The spread of man spread in a transit system that handles 5.8 million people on an average weekday has prompted complaints on social media and the creation of blogs, often crowd-sourced, devoted to documenting privilege-proclaiming postures and to publicly shaming and ridiculing practitioners. (Men Taking Up Too Much Space on the Train, One Bro Two Seats, etc.)
Bustle.com writer Gabrielle Moss was sufficiently irked to behave as a “slouch and spreader” for a weekend on the MTA and document her experience. Few people dared to challenge her, she said, because “everyone who rides public transportation is afraid that everyone else who rides public transportation is insane.”
Chivalry isn’t just dead — it’s extinct, fumed Cordelia Fossett, 59, of Harlem. When she asks an offender, “Excuse me, could you please close your legs a little bit so I could have some room?” her request is complied with grudgingly, often with a sigh or shrug. “They really don’t want to,” make room for other passengers, she said.
No, they don’t, confirmed David Givens, an anthropologist who heads up the Center for Nonverbal Studies in Spokane, Washington. Humans generally dislike being in close physical proximity with strangers, prompting some men to indulge in “guarding behavior” by extending their appendages “like a buffer” to claim extra space while simultaneously warding away others, Givens explained. (The land rush is worst in individualistic cultures; people in collectivist cultures, such as Japan, know how to finesse close quarters.)

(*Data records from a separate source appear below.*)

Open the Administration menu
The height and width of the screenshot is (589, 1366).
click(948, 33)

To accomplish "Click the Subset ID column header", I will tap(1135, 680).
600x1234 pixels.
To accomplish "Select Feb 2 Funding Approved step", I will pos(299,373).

If one guy adopts the posture, others follow because “humans are the most imitative primates on the planet,” Givens noted.

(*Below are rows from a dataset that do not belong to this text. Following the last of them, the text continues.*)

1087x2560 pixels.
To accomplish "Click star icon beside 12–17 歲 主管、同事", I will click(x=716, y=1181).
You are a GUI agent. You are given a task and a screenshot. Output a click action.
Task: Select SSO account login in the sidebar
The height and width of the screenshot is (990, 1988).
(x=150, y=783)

Cell phones and portable music players also have roles in the scourge. Space hogs “wire themselves into their own little cocoon,” and ignore the obvious, albeit non-verbal, clues from standing passengers who wish to sit, Givens said.
Abraham Adams, 28, an editor who lives in Red Hook, began his crowd-sourced documentation of men’s space-hogging behaviors in “Men Taking Up 2 Much Space …” after female friends brought the “masculine power dynamic” to his attention. “Being a responsible guy involves analyzing behaviors,” that others find offensive and inconsiderate, he explained.

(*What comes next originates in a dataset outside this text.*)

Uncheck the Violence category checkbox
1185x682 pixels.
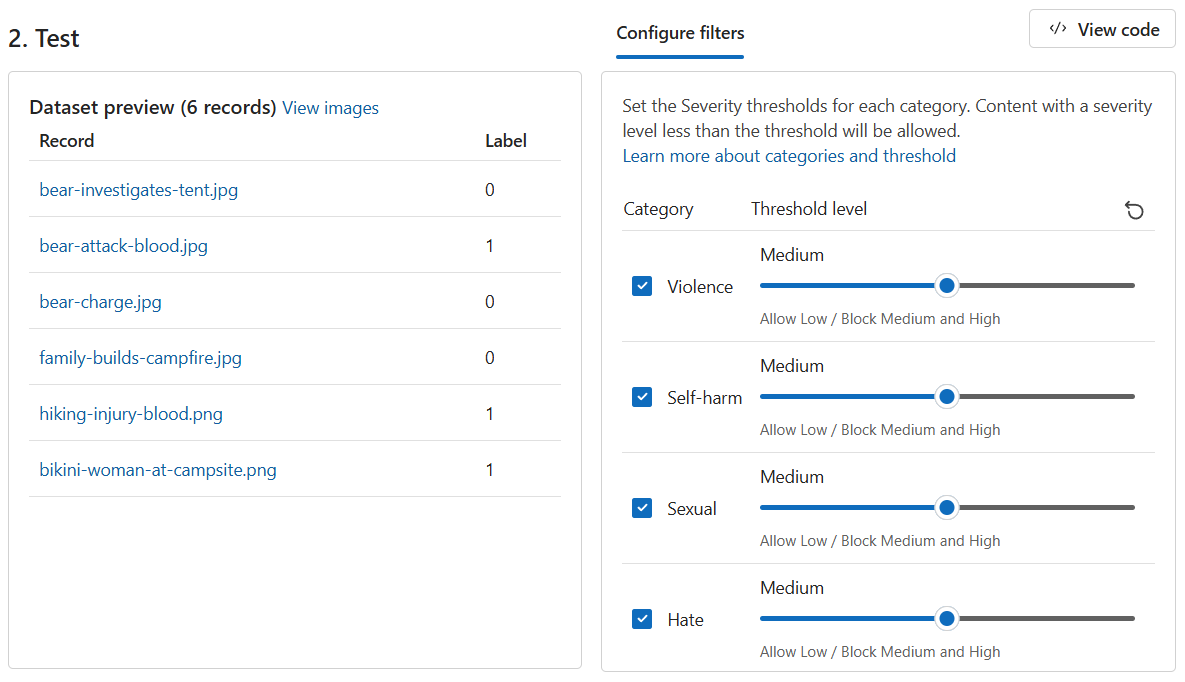tap(642, 286)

Adams received so many impassioned — and furious — responses from men (“thousands”), insisting they must sit legs akimbo to accommodate their delicate, yet cumbersome genitals, he wrote a “superpoem” excerpting their assertions, none of which can be excerpted here.
About that rationale: “Sitting with legs splayed apart is rude, inconsiderate and has no medical rationale, especially if done only during the 30 to 45 minutes of a subway ride,” according to Dr. Marc Goldstein, Matthew P. Hardy Distinguished Professor of Reproductive Medicine and Urology at the Weill Cornell Medical College of Cornell University — who should know.
Most women just resign themselves to standing.
“What can you do? I never ask anyone to move. I don’t want to start a confrontation,” said Harriet Hale, 48, a financial associate who commutes from Jamaica, Queens.
Freda Manning, 27, an HR coordinator from Crown Heights, would like to see the MTA “put some posters up on the train of a guy sitting like that with a slash through it,” not unlike a “no smoking allowed” visual, to convey the idea that space-hogging is verboten.
Moss concluded much the same in her Bustle article, saying “we need a public shaming campaign undertaken by the transit system.”
That is unlikely to happen, according to a spokesman for the MTA. But the practice is, technically, illegal, as the MTA’s disorderly conduct statute prohibits passengers from occupying more than one seat when doing so interferes with the comfort of other passengers.
Violating the statute merits a $50 ticket, but the NYPD did not answer an email asking how many, if any, people had been cited for the offense.